**Aim of the task:**
From the records below, print exactly the lines starting at the one containing "Delivery & Shipping (112, 990)" and ending at the one containing "Powered by Blogger (172, 2529)", ends included, and nothing else.

——————

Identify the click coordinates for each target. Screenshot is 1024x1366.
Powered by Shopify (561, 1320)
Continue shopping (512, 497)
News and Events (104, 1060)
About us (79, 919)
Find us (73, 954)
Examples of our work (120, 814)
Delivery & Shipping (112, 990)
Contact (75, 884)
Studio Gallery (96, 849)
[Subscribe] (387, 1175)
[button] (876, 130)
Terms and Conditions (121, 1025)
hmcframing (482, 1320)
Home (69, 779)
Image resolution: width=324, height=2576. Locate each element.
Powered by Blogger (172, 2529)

——————

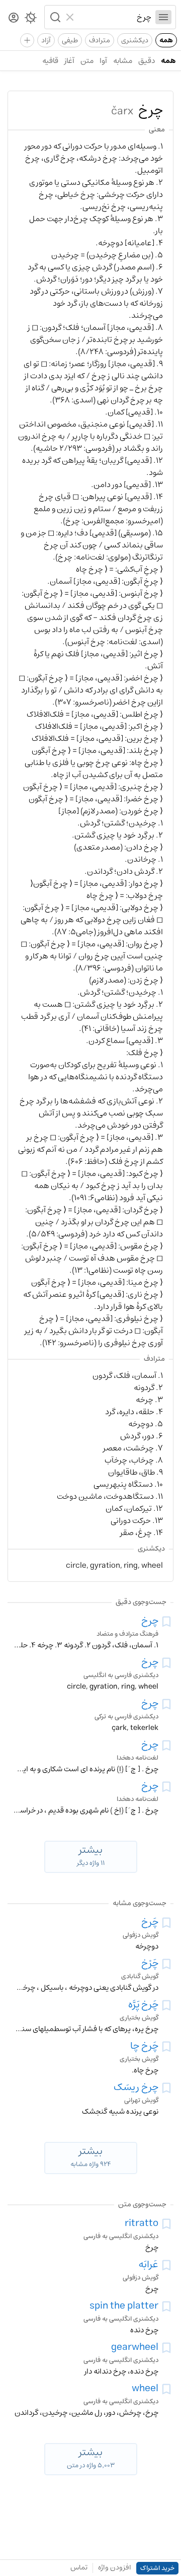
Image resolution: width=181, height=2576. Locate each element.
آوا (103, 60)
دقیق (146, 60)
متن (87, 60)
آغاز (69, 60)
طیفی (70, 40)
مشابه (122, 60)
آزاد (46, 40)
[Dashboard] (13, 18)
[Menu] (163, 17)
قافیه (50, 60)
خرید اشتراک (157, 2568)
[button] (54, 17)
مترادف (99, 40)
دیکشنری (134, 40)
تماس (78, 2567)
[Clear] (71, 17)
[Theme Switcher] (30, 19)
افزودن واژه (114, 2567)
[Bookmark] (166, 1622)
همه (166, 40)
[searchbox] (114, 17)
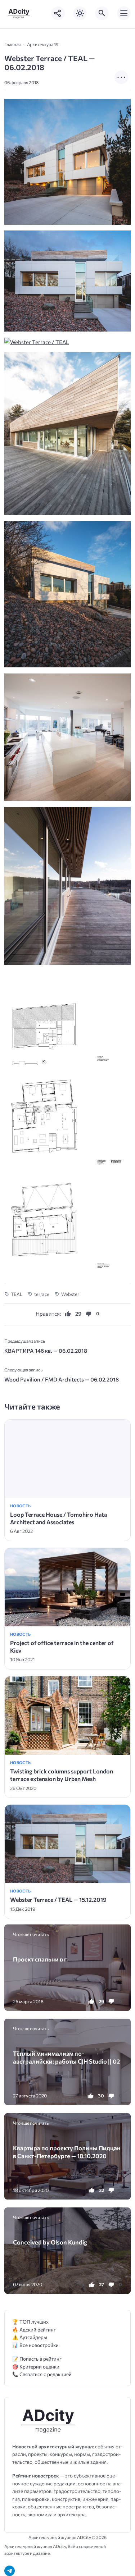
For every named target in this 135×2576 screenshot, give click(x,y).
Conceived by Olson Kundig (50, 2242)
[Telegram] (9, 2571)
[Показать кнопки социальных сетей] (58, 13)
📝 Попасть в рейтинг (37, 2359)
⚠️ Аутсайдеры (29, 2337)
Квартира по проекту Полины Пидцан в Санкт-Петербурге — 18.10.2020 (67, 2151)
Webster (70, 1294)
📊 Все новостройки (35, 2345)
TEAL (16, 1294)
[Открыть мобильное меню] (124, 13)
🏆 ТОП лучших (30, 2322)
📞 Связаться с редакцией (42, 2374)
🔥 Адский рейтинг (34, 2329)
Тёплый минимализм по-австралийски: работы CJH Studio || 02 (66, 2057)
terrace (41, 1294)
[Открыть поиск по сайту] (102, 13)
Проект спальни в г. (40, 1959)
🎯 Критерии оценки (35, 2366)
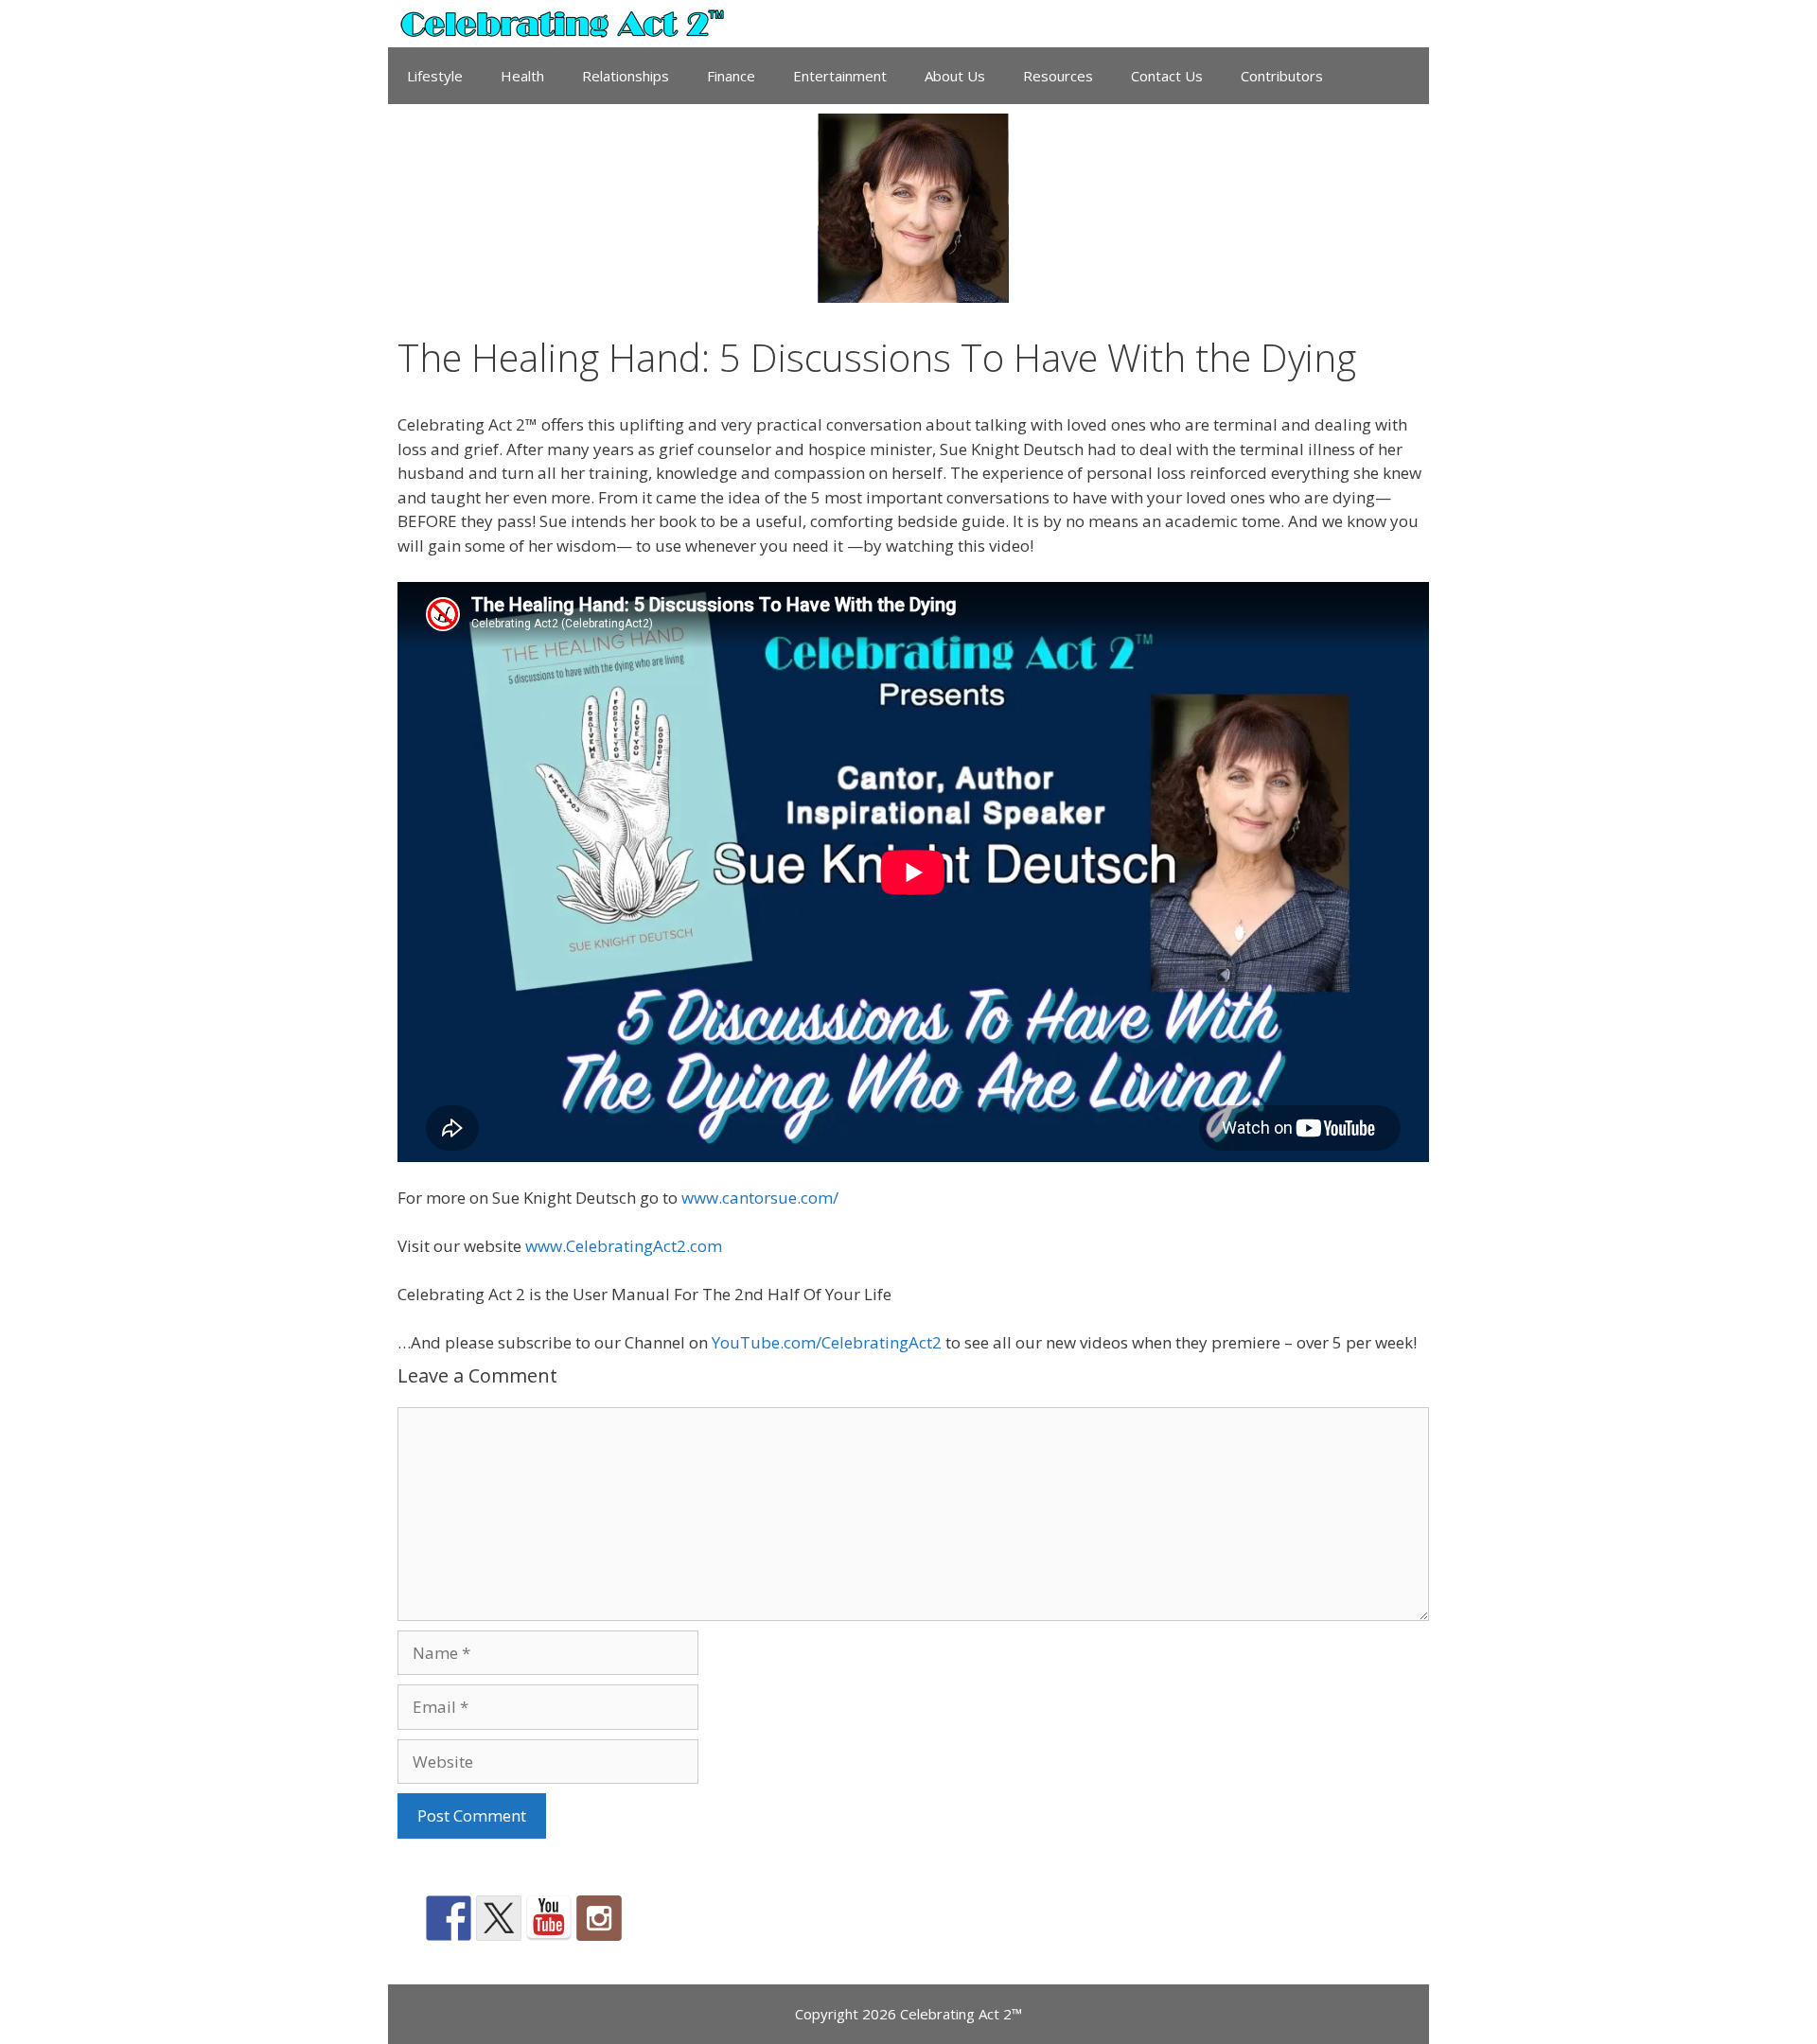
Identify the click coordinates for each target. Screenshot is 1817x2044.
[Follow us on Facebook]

——————

**Answer to this problem:**
Delivery & Shipping (112, 990)
Contact (75, 884)
Studio Gallery (96, 849)
[Subscribe] (387, 1175)
[button] (876, 130)
Terms and Conditions (121, 1025)
hmcframing (482, 1320)
Home (69, 779)
Image resolution: width=324, height=2576. Locate each element.
Powered by Blogger (172, 2529)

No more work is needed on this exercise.